IEEE Trans Biomed Eng 2012 Mar 19;59(3):824-31. Epub 2011 Dec 19.

Department of Power Mechanical Engineering, National Tsing Hua University, Hsinchu 30013, Taiwan.

Electromagnetic thermotherapy has been extensively investigated recently and may become a new surgical modality for a variety of medical applications. It applies a high-frequency alternating magnetic field to heat up magnetic materials inserted within the human body to generate tissue coagulation or cell apoptosis. Using a new procedure with dual-row needle arrays under an electromagnetic thermotherapy system with a feedback temperature control system, this study demonstrates bloodless porcine liver resection, which is challenging using existing methods.

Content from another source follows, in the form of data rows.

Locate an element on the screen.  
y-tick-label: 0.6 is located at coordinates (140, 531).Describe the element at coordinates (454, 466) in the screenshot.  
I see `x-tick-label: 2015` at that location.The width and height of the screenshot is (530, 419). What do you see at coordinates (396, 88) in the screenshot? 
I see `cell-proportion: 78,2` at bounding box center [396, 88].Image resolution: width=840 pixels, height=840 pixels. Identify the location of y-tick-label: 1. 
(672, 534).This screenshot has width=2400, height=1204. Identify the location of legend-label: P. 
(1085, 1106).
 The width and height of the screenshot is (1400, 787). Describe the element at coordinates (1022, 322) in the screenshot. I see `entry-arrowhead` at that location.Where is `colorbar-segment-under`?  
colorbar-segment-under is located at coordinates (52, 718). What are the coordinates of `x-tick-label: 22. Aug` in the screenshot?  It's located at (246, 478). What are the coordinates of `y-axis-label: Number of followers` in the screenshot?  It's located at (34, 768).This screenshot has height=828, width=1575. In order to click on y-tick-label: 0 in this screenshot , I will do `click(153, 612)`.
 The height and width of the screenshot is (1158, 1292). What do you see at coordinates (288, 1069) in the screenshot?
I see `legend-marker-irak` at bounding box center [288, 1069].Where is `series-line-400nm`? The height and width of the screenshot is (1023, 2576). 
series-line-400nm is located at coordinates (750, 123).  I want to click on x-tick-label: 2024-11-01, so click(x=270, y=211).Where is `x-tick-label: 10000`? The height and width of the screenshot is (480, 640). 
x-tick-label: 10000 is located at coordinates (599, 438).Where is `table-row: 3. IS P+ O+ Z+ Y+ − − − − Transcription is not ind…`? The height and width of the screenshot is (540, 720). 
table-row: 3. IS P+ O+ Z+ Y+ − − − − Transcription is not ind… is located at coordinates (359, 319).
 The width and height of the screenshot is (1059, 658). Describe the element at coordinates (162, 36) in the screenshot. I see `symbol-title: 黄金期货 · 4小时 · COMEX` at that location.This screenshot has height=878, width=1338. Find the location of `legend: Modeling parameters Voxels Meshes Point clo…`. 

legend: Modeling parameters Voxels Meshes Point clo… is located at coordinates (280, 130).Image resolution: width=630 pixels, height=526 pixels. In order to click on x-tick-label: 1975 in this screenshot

In vitro experiments showed that hollowed, stainless-steel needles could be heated up to more than 300 °C within 30 s when centered under the induction coils of the electromagnetic thermotherapy system. In order to generate a wide ablation zone and to prevent the dual-row needle arrays from sticking to the tissue after heating, a constant temperature of 120 °C was applied using a specific treatment protocol. The temperature distribution in the porcine livers was also measured to explore the effective coagulation area. Liver resection was then performed in Lan-Yu pigs. Experimental results showed that seven pigs underwent liver resection without bleeding during surgery and no complications afterward. The dual-row needle arrays combined with the electromagnetic thermotherapy system are thus shown to be promising for bloodless tissue resection.